Foreign Secretary Liz Truss defends private flight to Australia which ‘cost taxpayers £500,000’

Liz Truss insisted government decisions are based on 'value for money.' Credit: PA

Foreign Secretary Liz Truss has has defended chartering a private jet to Australia after reports estimated the journey would have cost taxpayers around £500,000.

Critics said the move was a “grotesque misuse” of public money, but Ms Truss said the government plane was available “precisely so that government ministers can travel”.Asked if it would not have been better to fly on a commercial airline, she insisted all government decisions are based on “value for money".

“Well, every government decision is based on value for money, we have a government plane specifically so ministers like me in my role as foreign secretary can go and do work overseas, which is ultimately delivering for the British people,” she said.

The Independent reported the foreign secretary had opted for the private flight for her trip last week due to security concerns, although commercial flights were available.

The newspaper said she had travelled on the private government Airbus A321, which a senior source told them would have cost £500,000 to operate.

The Foreign Office said the trip was within the rules set by the ministerial code.

Officials said using the private jet allowed the trip’s delegation to travel together and have private discussions on sensitive security matters, that commercial flights were fully booked, and that using a commercial flight would have separated Ms Truss from her delegation and protection team.

It also gave Ms Truss the option of returning to the UK early if needed, it is understood.

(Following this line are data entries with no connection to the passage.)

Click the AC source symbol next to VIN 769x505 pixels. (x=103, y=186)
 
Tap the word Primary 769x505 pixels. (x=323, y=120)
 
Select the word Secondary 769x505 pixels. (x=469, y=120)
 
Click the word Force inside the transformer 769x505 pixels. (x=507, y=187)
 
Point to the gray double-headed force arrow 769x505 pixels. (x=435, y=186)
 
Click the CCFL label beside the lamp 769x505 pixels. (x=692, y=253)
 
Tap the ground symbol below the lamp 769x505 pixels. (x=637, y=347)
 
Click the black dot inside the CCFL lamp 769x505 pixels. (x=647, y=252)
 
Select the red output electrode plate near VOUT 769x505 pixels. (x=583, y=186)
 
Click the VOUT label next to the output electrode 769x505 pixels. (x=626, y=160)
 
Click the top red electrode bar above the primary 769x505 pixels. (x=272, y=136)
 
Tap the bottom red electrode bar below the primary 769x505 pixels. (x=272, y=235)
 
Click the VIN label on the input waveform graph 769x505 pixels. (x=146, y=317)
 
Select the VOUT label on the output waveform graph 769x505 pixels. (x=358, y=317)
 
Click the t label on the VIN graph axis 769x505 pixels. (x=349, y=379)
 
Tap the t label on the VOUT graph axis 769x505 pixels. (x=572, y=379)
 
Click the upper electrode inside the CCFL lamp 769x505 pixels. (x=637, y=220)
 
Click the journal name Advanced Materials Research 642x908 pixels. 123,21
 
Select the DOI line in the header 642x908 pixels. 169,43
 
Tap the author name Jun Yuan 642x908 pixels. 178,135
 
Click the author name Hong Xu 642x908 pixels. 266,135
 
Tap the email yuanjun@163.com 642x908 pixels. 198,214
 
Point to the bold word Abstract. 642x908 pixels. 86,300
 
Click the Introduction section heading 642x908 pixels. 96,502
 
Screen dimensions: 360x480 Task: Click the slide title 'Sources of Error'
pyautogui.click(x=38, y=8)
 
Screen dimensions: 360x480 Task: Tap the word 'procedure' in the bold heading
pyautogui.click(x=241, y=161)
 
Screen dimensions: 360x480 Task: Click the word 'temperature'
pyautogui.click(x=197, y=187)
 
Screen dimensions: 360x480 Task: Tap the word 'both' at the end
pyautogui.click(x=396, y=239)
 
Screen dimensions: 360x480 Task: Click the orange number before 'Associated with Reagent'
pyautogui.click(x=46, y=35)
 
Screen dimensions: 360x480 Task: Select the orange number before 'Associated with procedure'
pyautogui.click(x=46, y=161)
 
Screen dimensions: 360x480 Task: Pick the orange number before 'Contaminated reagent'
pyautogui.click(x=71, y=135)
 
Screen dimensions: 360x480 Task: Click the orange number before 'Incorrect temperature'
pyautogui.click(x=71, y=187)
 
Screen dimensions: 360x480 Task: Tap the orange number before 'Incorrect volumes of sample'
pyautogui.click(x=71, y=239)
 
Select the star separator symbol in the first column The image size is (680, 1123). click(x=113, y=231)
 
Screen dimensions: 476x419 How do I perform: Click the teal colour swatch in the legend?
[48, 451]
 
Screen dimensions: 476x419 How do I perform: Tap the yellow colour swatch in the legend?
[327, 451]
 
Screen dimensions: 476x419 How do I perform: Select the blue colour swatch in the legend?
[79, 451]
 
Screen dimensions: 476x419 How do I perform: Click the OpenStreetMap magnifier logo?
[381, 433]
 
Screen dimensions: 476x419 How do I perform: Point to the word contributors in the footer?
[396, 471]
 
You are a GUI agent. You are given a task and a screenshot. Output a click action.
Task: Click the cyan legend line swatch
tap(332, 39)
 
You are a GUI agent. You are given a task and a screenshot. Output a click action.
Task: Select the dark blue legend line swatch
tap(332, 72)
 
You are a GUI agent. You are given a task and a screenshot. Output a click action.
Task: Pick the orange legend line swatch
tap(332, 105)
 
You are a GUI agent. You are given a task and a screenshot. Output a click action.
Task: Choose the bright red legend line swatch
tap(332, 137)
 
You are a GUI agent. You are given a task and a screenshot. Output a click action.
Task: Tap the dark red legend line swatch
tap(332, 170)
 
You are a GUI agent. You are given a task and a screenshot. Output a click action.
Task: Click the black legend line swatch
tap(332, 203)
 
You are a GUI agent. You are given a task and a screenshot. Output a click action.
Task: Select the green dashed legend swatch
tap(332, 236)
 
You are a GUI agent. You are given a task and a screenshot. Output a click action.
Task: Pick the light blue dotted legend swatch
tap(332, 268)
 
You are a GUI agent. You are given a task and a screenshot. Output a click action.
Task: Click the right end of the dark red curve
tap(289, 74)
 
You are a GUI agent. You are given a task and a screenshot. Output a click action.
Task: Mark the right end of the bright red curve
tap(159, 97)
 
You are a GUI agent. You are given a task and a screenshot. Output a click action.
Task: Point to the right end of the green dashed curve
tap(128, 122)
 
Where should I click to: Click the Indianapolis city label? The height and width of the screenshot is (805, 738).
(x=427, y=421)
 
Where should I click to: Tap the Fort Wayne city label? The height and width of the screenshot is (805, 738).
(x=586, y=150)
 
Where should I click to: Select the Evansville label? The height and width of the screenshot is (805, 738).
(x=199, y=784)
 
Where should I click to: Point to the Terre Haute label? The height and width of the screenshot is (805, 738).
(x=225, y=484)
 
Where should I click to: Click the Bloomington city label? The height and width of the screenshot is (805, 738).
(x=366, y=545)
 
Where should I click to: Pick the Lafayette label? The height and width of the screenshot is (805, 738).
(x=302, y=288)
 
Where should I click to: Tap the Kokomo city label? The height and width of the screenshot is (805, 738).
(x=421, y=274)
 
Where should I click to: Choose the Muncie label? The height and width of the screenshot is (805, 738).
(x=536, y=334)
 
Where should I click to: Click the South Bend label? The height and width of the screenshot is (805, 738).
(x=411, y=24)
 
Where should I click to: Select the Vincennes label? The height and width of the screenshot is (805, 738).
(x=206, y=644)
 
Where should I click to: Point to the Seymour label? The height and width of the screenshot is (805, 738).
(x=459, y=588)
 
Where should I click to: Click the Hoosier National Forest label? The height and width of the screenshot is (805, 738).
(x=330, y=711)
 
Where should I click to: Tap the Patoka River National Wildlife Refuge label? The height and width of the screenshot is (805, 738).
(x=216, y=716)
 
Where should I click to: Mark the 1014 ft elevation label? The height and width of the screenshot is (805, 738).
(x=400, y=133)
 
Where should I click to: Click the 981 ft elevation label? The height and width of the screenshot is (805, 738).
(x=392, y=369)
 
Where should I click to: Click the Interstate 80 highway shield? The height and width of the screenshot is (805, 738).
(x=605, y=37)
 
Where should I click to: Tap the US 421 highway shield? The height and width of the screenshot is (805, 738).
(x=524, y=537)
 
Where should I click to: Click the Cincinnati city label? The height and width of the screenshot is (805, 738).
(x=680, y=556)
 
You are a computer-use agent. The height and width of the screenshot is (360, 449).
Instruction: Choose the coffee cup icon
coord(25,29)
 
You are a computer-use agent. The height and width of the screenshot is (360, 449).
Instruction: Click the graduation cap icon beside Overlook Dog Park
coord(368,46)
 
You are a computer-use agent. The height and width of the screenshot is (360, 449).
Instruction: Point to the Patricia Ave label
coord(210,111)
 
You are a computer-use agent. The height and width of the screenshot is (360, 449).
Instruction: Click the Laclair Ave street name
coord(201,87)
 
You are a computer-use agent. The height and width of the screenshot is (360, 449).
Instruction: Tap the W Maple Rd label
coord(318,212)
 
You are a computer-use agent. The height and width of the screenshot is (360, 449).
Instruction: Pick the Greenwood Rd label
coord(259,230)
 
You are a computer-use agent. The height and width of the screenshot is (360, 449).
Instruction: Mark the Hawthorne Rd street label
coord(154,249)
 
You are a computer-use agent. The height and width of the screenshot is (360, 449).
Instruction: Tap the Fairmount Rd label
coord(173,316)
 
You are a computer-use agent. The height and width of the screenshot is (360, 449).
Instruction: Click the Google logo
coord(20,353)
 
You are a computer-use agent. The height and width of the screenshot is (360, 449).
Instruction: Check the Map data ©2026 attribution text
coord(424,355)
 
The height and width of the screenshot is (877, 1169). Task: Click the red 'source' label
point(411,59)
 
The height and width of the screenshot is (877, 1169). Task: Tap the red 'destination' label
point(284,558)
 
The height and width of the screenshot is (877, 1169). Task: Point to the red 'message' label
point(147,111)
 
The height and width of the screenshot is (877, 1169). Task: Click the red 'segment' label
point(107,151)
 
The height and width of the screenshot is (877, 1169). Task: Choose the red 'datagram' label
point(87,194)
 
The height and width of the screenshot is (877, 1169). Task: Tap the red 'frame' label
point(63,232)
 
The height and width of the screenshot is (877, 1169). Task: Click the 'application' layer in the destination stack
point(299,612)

But Labour’s deputy leader Angela Rayner said the use of the private jet showed “the public exactly quite how little respect this Conservative government has for taxpayers’ money.”

Foreign Secretary, Liz Truss arrives in Downing Street, London Credit: Stefan Rousseau/PA

She said: “It is obscene that government ministers are jet setting yet are hiking taxes and refusing to do anything to help working families when they are feeling the pinch of the cost of living crisis.

“Tories waste disgusting amounts of public money on their own vanity and comfort, Labour wants to see families see a cut to energy bills, that is the difference.”

SNP environment spokesperson Deidre Brock added that it was a “grotesque misuse of taxpayers’ money to fund her jet-set lifestyle.”

She said: “With a record like this, Lavish Liz will make a fitting successor to Boris Johnson.”

In a policy paper called Back to Black which Ms Truss co-authored in 2009 she, along with others, outlined how: “Every public sector worker should feel personal responsibility for the money they spend and the money they save.

“They should spend taxpayers’ money with at least the care they would give to their own.

“This change of mindset would be reflected in everyday changes such as travelling by economy rather than business class, to larger scale changes around focusing on value for money.

“It should start at the very top with MPs reviewing the expenses they have become accustomed to claiming and filter down throughout the entire sector.”

The ministerial code says that ministers can authorise non-scheduled flights “when a scheduled service is not available, or when it is essential to travel by air, but the requirements of official or Parliamentary business or security considerations preclude the journey being made by a scheduled service”.

Labour MP for Rhondda and the chair of the Commons Committee on Standards Chris Bryant tweeted: “For comparison, my first trip as a foreign office minister was on easyJet at 6am and we didn’t pay for speedy boarding.”

Foreign Secretary Liz Truss Credit: Aaron Chown/PA

A Foreign Office spokesperson said: “It’s necessary for the Foreign Secretary to travel abroad to pursue UK interests around security, trade and technology, as she did during this visit to Australia.

“Travelling this way allows ministers to have private discussions on sensitive security matters and flexibility to respond to rapidly changing global events.

“This trip used government transport and was fully within rules.”

The largest of the private aircraft available to government, RAF Voyager, was the subject of controversy in 2020 after a red, white and blue makeover costing almost £1 million.

The once-grey plane was been resprayed in white, with a Union flag on the tailfin and United Kingdom written in gold on the fuselage.

Boris Johnson had previously complained about the military paint scheme used on the jet.

The RAF Voyager Vespina used by the Prime Minister and the royal family, during its first operational tasking Credit: Corporal Alex Scott RAF/MoD Crown Copyright/PA

Downing Street confirmed at the time the work would cost “around £900,000”, and said the new colour scheme meant the plane could better represent the UK around the world with “national branding”.

A smaller aircraft, an Airbus A321, is what Ms Truss had used for her trip.

In photographs shared online last year it appeared to have had a makeover similar to that of the RAF Voyager, and the contract for the aircraft said “a key requirement for this new capability is that the aircraft must be operated in a “Global Britain” livery”.

The contract said this meant the plane could only be used by the government.